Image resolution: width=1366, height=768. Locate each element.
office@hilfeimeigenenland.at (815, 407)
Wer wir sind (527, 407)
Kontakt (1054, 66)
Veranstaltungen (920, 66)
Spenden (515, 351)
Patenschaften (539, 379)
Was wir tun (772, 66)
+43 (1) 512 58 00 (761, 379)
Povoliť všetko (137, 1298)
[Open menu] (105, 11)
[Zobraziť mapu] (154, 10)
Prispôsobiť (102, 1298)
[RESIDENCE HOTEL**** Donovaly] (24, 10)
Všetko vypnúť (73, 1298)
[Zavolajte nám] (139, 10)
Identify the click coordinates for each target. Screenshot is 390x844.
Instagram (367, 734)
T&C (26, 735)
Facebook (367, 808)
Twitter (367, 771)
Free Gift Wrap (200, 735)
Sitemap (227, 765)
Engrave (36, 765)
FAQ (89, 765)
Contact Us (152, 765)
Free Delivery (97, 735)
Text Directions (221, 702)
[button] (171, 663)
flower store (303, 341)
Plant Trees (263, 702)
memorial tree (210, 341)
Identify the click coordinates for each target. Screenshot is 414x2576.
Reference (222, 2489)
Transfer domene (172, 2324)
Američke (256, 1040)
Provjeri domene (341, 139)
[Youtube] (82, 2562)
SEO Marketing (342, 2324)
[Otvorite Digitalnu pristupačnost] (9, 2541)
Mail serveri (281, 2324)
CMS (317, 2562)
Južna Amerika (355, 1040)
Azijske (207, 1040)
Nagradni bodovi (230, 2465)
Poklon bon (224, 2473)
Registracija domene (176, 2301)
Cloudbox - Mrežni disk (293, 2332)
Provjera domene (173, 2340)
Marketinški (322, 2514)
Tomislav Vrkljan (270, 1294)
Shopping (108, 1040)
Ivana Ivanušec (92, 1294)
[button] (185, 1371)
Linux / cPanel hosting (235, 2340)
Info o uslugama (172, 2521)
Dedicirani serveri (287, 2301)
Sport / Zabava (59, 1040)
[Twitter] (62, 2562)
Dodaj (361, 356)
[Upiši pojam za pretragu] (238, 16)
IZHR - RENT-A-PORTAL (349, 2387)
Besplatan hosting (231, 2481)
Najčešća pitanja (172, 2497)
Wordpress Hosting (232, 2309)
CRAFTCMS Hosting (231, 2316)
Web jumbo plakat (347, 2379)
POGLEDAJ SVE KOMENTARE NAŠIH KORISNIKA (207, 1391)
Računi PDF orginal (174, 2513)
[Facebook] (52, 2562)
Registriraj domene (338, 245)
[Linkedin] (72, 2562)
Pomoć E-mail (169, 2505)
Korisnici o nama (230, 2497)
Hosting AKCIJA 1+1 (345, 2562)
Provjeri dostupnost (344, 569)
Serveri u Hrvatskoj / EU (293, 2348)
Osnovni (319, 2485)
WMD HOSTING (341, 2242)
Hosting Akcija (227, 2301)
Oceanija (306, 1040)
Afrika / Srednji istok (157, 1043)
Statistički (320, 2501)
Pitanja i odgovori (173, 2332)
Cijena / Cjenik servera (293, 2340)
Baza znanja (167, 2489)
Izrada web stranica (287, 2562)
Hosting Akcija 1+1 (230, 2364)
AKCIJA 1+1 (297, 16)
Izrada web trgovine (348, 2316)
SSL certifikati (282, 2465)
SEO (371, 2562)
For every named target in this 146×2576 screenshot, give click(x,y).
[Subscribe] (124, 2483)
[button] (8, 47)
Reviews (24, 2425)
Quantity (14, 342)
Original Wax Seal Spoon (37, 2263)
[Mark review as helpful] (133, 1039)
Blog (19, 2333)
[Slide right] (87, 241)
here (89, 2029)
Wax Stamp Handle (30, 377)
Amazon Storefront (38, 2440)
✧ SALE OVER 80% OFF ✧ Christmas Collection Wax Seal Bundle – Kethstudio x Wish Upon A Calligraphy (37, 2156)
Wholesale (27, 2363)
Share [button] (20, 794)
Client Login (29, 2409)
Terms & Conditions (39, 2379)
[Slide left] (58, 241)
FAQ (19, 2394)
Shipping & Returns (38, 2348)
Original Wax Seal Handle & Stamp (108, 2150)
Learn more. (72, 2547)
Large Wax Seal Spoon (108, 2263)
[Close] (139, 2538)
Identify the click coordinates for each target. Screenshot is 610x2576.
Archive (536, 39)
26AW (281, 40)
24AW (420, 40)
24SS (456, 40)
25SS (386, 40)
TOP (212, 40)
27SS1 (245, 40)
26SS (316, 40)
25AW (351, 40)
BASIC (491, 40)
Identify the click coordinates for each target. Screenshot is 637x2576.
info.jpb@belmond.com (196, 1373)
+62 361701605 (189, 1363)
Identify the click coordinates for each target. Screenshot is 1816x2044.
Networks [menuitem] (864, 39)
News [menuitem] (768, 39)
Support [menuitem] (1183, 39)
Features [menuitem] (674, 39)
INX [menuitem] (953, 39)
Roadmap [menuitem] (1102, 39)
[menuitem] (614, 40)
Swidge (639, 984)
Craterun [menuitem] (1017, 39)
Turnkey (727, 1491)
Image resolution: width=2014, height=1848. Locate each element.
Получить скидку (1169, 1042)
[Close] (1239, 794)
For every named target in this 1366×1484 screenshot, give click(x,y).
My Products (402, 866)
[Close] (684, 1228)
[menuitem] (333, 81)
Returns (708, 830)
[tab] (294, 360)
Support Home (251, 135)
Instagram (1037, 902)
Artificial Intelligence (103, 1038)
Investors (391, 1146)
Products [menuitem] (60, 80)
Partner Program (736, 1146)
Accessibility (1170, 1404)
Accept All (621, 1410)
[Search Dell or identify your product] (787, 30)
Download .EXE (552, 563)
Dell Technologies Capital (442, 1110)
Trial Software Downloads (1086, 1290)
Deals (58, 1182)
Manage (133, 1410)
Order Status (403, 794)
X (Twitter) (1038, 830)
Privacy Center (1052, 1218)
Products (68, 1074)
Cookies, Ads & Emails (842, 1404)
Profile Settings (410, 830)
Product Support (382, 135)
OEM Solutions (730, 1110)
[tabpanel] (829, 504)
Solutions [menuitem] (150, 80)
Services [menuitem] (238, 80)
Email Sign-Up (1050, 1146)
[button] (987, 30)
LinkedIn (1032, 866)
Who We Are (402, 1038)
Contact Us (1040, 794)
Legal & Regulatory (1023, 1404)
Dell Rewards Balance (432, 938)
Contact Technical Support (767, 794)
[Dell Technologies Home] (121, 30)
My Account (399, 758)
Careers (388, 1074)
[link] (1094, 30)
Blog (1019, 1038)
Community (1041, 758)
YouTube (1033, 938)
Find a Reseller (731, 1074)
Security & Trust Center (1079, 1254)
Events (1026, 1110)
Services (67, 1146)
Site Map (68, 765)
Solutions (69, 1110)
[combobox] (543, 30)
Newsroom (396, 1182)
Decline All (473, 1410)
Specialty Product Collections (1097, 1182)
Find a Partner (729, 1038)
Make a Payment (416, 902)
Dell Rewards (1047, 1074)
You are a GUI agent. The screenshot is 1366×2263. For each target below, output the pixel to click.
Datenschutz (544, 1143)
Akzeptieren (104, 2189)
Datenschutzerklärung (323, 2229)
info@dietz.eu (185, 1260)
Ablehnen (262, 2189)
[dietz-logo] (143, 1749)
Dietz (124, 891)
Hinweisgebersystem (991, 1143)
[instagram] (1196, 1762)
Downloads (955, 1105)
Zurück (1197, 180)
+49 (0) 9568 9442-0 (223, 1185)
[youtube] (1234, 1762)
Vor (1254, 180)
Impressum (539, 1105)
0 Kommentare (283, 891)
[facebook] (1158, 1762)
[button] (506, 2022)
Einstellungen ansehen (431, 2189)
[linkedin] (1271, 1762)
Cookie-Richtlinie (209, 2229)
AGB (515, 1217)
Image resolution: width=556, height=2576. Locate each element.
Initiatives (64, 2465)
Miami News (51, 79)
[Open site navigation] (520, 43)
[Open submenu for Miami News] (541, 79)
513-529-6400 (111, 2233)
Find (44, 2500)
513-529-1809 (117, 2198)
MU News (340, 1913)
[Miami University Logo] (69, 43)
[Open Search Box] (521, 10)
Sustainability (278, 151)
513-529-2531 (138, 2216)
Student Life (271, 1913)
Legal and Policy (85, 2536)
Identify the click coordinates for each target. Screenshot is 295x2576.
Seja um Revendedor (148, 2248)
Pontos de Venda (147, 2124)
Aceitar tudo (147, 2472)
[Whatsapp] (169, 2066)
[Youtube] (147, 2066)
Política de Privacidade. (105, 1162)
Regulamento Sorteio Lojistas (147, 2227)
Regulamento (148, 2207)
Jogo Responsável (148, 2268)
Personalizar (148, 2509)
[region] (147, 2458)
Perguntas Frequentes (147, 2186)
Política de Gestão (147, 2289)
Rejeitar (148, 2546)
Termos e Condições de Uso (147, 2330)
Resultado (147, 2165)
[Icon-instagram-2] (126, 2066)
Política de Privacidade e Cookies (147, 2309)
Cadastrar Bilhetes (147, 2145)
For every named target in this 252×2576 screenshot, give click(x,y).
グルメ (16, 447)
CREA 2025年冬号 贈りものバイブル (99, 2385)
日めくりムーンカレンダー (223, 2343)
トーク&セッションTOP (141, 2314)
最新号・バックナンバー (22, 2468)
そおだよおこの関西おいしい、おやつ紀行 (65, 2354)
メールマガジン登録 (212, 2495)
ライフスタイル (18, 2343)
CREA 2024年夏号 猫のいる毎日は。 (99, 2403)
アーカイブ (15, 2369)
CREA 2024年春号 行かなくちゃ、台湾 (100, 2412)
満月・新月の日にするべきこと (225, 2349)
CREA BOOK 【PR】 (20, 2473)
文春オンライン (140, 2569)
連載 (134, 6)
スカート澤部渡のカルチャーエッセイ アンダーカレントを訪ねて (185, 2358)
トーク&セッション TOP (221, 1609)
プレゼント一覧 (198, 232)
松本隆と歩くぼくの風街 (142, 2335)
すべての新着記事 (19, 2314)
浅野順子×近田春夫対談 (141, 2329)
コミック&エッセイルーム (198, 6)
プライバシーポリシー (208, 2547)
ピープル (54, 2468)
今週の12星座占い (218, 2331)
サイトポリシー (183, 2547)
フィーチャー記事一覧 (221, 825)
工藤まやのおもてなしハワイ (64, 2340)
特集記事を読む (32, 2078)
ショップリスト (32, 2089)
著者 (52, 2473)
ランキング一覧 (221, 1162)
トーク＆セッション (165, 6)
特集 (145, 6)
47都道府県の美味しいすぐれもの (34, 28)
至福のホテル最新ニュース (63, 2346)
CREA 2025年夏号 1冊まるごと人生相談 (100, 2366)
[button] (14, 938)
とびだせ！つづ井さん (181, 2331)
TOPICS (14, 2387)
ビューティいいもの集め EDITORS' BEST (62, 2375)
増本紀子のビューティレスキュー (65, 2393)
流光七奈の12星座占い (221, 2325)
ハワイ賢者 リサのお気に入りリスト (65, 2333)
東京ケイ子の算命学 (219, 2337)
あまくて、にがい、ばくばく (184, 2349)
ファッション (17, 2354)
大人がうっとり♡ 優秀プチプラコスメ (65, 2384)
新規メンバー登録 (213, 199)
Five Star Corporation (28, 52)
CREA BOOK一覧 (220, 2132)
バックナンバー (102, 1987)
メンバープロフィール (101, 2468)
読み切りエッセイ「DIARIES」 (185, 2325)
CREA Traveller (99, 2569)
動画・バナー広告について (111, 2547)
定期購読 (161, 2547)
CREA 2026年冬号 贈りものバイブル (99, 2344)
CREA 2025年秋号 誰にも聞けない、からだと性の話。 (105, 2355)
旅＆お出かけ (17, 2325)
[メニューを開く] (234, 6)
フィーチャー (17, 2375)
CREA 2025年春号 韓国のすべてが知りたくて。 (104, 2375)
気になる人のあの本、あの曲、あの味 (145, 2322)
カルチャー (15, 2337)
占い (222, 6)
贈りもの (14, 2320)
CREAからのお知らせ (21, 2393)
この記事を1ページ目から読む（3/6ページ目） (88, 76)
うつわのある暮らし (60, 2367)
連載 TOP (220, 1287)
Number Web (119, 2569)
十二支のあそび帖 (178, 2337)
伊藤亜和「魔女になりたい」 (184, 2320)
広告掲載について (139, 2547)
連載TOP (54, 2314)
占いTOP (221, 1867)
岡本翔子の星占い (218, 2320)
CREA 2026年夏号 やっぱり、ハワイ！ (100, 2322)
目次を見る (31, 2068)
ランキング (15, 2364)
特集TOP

----

**WHAT IS NEEDED:** Repeat word for word the lines running from the line containing "メンバープロフィール (101, 2468)" to the end of the entries above, inclusive.

**SOLUTION TO THE PROBLEM:**
メンバープロフィール (101, 2468)
読み切りエッセイ「DIARIES」 (185, 2325)
CREA Traveller (99, 2569)
動画・バナー広告について (111, 2547)
定期購読 (161, 2547)
CREA 2026年冬号 贈りものバイブル (99, 2344)
CREA 2025年秋号 誰にも聞けない、からだと性の話。 (105, 2355)
旅＆お出かけ (17, 2325)
[メニューを開く] (234, 6)
フィーチャー (17, 2375)
CREA 2025年春号 韓国のすべてが知りたくて。 (104, 2375)
気になる人のあの本、あの曲、あの味 (145, 2322)
カルチャー (15, 2337)
占い (222, 6)
贈りもの (14, 2320)
CREAからのお知らせ (21, 2393)
この記事を1ページ目から読む（3/6ページ目） (88, 76)
うつわのある暮らし (60, 2367)
連載 TOP (220, 1287)
Number Web (119, 2569)
十二支のあそび帖 (178, 2337)
伊藤亜和「魔女になりたい」 (184, 2320)
広告掲載について (139, 2547)
連載TOP (54, 2314)
占いTOP (221, 1867)
岡本翔子の星占い (218, 2320)
CREA 2026年夏号 やっぱり、ハワイ！ (100, 2322)
目次を見る (31, 2068)
ランキング (15, 2364)
特集TOP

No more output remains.